Campagna “no kid junk food”: di cosa si tratta?

La decisione riguarda lo stato di Oaxaca nel sud del Messico. Si tratta di una scelta che avrebbe dovuto vedere la luce già mesi fa, ma procrastinata in seguito all’emergenza Covid-19. Tuttavia, proprio quest’ultima ha fatto da riminder all’istituzione regionale. Di fatti, la situazione coronavirus è stata ed è tutt’oggi una dimostrazione di quanto l’essere umano sia fragile, e di quanto la salute sia fondamentale.

Ancor prima che scoppiasse la pandemia globale, erano già i dati a parlare chiaro. Il Messico risulta al primo posto nella classifica mondiale relativa all’obesità infantile e al secondo per l’obesità in età adulta. Secondo i dati dell’Ocse, il 73% di tutta la popolazione messicana è in sovrappeso, oppure obesa. Alla luce di ciò, nel 2014 il paese è stato il primo a introdurre una soda tax, e da allora i consumi si sono ridotti di circa il 7,5%. Una soda tax, non è altro che una tassa sulle bibite zuccherate, in quanto nocive per la salute.

campagna "no kid junk food"

Non solo il Messico

Il problema dell’obesità infantile e adulta, e in generale molte patologie croniche e acute soprattutto a livello del sistema cardiocircolatorio, affliggono sempre di più i paesi economicamente più sviluppati. Prima causa di ciò, è sicuramente da ricercare nelle abitudini alimentari delle persone. Di fatti, si tende sempre di più all’eccesso, dimenticando il valore del cibo e della salute, oltre a non curandosi degli sprechi. In realtà, basterebbero poche accortezze per comprendere i propri bisogni, facendo così un regalo al nostro organismo e al pianeta in cui abitiamo.

Purtroppo, i gusti dei bambini sono caricati da una miriade di stereotipi, secondo i quali per soddisfarli sono assolutamente indispensabili hamburger, patatine fritte e bibite gassate cariche di zuccheri. In realtà, i bimbi sviluppano le loro preferenze alimentari in base a ciò che viene loro proposto. Perciò, se si abituano i propri figli a nutrirsi di junk food, di riflesso loro crederanno di non poterne fare a meno. Al contrario, se fin dalla più tenera età li nutriamo con alimenti salutari, loro riconosceranno quel tipo di cibo come familiare. Dunque lo apprezzeranno senza alcun problema.

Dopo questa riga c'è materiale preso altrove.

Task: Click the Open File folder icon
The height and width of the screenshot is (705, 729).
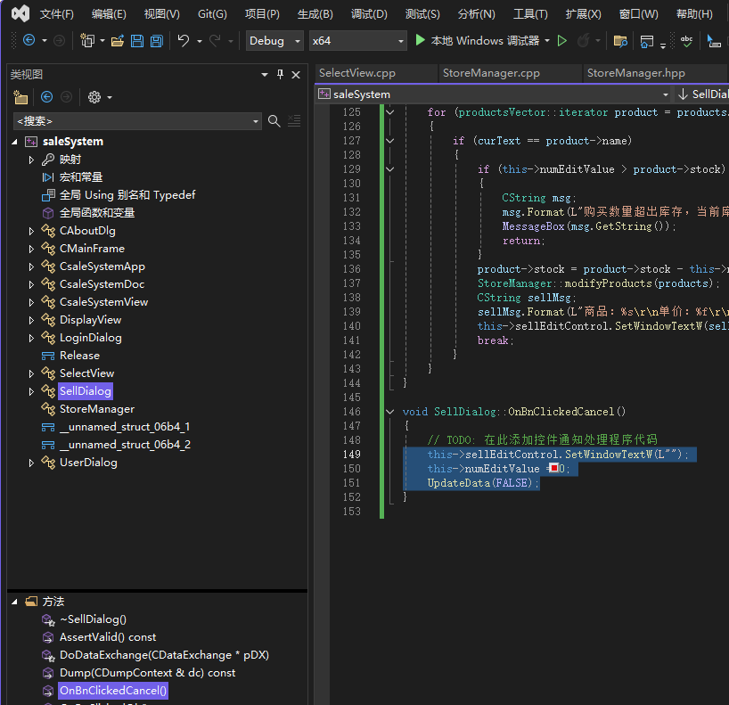Action: click(x=117, y=41)
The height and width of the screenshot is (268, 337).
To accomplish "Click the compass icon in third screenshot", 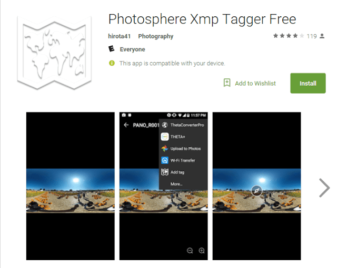I will pos(256,190).
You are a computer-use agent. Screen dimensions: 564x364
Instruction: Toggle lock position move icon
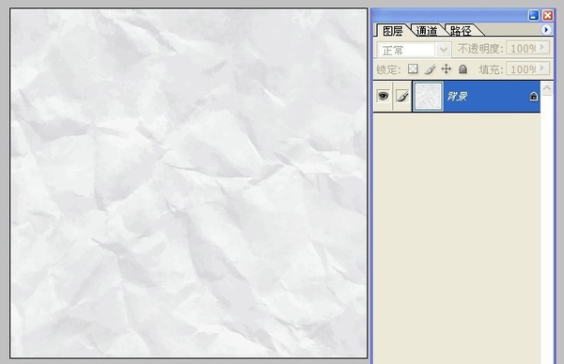coord(446,68)
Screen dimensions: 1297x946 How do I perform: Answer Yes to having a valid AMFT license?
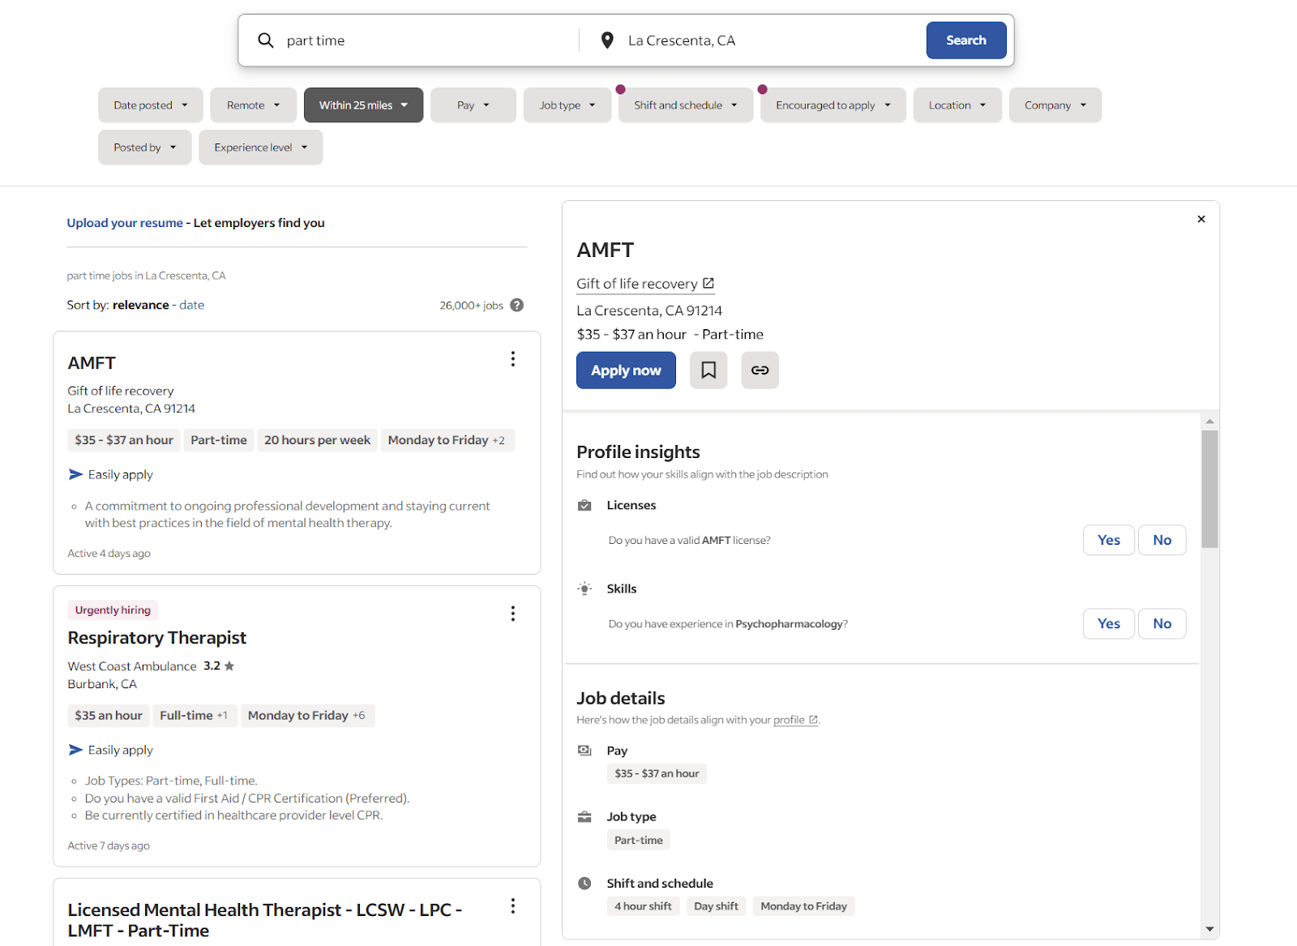pos(1108,539)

Dunque, possiamo considerare la campagna messicana “no kid junk food” una manovra intelligente, oltre che necessaria. Tuttavia, il buon detto “prevenire è meglio che curare“, è sempre valido e veritiero. Perciò, impariamo a educare i bambini al buon cibo, ed eviteremo di prendere misure eccezionali in futuro, finalizzate a preservare una salute già di per sé precaria.